#### DATA EXTRACTS:
================================
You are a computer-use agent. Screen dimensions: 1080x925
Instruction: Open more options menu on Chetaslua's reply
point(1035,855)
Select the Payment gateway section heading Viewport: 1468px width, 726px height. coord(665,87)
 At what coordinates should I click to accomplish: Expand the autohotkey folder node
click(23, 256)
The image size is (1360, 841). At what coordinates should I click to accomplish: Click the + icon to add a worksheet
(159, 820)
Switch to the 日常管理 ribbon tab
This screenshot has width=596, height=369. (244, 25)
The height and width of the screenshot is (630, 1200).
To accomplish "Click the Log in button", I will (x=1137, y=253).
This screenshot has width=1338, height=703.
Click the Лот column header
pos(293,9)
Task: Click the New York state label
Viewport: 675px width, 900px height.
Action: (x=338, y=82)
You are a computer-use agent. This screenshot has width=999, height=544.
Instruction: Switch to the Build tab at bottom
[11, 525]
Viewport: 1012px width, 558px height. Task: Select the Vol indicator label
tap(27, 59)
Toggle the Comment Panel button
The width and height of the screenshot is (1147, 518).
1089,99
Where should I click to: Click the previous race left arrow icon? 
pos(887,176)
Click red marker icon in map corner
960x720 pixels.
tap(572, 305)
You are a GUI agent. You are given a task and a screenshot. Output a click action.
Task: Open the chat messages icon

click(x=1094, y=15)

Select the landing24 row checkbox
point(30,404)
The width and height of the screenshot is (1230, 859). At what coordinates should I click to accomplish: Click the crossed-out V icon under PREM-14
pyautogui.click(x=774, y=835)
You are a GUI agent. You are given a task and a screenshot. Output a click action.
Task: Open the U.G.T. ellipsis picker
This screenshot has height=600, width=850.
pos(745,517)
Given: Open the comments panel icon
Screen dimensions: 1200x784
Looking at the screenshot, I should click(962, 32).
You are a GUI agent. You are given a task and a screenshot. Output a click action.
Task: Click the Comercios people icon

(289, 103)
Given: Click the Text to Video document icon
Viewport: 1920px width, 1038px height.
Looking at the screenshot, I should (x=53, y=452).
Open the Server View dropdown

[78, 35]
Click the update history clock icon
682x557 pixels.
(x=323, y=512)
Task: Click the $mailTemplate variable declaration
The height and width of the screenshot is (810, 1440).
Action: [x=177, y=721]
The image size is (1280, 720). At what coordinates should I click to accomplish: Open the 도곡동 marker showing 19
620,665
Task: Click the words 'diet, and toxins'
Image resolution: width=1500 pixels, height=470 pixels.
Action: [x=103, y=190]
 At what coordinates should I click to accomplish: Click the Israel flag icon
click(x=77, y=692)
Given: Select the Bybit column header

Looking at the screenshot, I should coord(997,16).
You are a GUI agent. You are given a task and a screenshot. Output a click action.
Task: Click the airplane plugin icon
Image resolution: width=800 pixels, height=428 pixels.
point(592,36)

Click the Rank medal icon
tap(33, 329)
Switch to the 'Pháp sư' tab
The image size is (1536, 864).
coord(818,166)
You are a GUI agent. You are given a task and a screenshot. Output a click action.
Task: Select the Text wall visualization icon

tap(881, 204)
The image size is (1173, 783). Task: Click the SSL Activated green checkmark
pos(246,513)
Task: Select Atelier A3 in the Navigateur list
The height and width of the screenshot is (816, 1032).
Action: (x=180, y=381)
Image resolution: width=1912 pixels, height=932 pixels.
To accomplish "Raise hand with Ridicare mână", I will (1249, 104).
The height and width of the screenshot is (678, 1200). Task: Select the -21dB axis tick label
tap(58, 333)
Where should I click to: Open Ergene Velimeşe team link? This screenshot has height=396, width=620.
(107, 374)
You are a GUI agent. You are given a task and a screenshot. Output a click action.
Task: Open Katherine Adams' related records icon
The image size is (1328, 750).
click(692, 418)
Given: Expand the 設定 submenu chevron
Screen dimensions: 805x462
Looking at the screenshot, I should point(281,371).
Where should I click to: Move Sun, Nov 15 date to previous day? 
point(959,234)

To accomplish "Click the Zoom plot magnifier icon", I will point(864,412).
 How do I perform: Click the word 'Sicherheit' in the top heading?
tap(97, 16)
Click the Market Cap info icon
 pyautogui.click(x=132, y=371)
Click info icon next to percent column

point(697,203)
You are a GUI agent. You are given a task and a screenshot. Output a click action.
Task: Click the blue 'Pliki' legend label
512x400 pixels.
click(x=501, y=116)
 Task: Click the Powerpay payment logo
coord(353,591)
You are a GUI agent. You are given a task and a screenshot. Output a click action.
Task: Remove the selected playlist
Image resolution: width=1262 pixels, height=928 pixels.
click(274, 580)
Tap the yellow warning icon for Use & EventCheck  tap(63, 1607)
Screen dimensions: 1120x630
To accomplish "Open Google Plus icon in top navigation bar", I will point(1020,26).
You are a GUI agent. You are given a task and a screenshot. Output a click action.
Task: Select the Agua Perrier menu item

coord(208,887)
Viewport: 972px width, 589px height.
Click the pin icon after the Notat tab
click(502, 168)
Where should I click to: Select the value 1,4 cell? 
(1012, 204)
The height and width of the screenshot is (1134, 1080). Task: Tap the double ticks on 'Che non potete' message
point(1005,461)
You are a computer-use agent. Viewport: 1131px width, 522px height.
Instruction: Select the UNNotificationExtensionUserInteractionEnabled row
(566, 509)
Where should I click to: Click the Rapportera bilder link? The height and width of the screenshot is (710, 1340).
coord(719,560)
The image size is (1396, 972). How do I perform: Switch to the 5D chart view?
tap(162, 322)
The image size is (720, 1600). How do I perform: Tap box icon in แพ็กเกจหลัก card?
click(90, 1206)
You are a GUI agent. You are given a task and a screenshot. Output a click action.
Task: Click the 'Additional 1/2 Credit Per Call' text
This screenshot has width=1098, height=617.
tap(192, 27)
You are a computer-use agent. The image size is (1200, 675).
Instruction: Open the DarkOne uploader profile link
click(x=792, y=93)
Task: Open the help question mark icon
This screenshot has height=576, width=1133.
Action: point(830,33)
================================
#### TASK REQUIREMENTS:
If a line of the data above contains "button", copy it out.

#### WRITTEN REPLY:
To accomplish "Click the Log in button", I will (x=1137, y=253).
Toggle the Comment Panel button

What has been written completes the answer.